ACTIVITY. For this exercise, output the line containing "Image resolution: width=831" and every line after it through the end of the records, exactly, and no other line.

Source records
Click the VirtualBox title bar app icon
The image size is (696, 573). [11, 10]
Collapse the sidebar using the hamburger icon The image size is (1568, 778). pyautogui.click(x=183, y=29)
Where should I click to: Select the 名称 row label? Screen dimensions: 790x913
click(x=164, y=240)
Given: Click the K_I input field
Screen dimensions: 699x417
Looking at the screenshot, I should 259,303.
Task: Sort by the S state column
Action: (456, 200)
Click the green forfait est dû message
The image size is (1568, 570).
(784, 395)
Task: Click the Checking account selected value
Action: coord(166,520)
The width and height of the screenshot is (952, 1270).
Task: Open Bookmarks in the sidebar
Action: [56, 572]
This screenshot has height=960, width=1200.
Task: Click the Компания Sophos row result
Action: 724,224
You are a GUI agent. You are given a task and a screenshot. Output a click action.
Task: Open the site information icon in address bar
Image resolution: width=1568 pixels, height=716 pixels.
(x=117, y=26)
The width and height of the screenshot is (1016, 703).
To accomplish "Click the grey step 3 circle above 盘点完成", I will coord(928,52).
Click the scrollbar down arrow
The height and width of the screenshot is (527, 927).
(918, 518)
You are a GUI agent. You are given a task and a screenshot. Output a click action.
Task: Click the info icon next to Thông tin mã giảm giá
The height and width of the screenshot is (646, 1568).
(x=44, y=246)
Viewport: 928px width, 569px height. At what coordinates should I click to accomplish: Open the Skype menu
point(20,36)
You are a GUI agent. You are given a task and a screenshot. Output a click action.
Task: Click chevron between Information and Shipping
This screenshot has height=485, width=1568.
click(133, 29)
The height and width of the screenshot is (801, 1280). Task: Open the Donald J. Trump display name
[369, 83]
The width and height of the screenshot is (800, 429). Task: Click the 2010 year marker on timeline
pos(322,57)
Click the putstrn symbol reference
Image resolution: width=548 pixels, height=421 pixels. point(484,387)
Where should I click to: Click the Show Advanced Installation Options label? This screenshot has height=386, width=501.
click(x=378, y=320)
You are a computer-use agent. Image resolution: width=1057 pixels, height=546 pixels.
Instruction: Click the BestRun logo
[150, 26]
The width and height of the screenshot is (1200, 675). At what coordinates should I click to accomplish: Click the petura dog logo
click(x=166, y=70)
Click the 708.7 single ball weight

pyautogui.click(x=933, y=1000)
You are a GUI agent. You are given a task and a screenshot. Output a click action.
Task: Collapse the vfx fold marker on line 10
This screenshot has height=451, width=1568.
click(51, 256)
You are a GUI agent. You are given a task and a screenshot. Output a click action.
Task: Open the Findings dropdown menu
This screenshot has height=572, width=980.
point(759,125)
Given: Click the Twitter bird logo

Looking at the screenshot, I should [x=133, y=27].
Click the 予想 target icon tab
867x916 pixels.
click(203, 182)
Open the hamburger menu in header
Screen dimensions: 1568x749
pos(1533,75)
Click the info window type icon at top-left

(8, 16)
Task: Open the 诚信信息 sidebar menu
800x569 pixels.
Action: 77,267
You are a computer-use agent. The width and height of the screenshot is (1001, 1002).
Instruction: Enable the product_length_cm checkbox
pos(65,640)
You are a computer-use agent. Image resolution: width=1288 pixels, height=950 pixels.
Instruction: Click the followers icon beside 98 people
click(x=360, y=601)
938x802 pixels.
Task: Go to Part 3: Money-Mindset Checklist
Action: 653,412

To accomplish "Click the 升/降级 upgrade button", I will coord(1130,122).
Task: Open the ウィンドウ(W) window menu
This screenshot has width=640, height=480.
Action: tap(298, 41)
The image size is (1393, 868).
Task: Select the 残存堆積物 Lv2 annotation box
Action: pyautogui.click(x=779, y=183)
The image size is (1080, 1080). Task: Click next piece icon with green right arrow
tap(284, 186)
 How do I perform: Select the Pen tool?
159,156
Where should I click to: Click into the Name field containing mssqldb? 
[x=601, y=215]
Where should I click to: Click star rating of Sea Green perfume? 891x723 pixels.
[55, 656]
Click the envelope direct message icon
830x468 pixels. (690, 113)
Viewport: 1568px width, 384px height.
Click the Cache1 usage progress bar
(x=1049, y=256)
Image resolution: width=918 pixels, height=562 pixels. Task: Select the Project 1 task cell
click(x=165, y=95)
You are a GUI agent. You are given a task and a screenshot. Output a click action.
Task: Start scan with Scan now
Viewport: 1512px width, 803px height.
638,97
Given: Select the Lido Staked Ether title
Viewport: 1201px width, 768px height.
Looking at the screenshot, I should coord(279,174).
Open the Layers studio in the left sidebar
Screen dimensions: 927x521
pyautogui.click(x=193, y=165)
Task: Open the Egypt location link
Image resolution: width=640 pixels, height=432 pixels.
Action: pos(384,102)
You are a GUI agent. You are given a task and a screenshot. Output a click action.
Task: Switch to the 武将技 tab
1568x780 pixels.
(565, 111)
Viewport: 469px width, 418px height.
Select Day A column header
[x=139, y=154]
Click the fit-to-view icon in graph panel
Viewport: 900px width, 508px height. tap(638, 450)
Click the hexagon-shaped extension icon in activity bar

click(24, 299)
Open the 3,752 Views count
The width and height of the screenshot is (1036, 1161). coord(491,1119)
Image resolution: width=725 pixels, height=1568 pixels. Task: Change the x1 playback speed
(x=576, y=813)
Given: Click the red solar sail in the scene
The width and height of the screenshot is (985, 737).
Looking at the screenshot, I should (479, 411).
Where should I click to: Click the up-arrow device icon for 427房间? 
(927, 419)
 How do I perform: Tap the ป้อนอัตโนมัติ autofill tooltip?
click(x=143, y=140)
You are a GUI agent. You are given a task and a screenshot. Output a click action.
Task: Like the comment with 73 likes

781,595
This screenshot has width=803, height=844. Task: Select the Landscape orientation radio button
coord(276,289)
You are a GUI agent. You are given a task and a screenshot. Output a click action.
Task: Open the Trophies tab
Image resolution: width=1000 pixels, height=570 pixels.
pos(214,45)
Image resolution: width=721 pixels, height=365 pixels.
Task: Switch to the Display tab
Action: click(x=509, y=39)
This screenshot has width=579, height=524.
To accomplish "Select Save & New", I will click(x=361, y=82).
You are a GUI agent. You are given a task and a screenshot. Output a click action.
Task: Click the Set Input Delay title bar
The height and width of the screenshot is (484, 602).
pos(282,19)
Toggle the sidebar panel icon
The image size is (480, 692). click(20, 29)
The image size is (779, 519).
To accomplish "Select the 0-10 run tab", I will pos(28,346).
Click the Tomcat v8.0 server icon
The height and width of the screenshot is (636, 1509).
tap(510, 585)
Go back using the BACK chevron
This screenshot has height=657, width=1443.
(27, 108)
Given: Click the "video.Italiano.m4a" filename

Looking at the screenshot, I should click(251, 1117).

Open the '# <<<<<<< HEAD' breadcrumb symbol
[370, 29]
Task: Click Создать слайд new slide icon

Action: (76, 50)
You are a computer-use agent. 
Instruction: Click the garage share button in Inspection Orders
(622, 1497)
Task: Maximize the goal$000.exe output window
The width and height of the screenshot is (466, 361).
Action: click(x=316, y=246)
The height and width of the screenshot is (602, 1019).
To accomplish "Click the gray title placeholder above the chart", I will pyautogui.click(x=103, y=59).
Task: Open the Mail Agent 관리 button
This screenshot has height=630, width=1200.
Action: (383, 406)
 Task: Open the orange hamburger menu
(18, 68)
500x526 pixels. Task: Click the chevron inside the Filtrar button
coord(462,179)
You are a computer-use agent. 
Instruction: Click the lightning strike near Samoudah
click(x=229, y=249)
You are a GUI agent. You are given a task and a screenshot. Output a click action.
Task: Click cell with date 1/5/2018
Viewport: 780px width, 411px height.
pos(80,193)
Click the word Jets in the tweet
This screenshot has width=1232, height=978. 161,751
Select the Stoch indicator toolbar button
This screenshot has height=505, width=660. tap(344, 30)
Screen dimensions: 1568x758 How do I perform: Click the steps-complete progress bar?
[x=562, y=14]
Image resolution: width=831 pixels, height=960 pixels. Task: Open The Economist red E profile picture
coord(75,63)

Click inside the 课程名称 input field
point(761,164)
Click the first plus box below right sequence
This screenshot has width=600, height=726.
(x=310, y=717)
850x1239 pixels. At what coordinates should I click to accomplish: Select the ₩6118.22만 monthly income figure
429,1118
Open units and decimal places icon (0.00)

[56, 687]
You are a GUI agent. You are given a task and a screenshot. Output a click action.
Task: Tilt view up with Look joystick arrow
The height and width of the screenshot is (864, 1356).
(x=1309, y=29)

SOLUTION.
Image resolution: width=831 pixels, height=960 pixels. Task: Open The Economist red E profile picture
coord(75,63)

Click inside the 课程名称 input field
point(761,164)
Click the first plus box below right sequence
This screenshot has width=600, height=726.
(x=310, y=717)
850x1239 pixels. At what coordinates should I click to accomplish: Select the ₩6118.22만 monthly income figure
429,1118
Open units and decimal places icon (0.00)

[56, 687]
You are a GUI agent. You are given a task and a screenshot. Output a click action.
Task: Tilt view up with Look joystick arrow
The height and width of the screenshot is (864, 1356).
(x=1309, y=29)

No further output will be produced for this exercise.